▶ EXERCISE PROMPT
Could you copy out all of the entries exactly?
○ ○ ○
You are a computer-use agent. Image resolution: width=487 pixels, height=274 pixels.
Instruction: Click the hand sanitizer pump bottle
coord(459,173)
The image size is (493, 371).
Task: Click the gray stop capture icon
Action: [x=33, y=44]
○ ○ ○
▶ EXERCISE RESPONSE
You are a computer-use agent. Image resolution: width=487 pixels, height=274 pixels.
Instruction: Click the hand sanitizer pump bottle
coord(459,173)
The image size is (493, 371).
Task: Click the gray stop capture icon
Action: [x=33, y=44]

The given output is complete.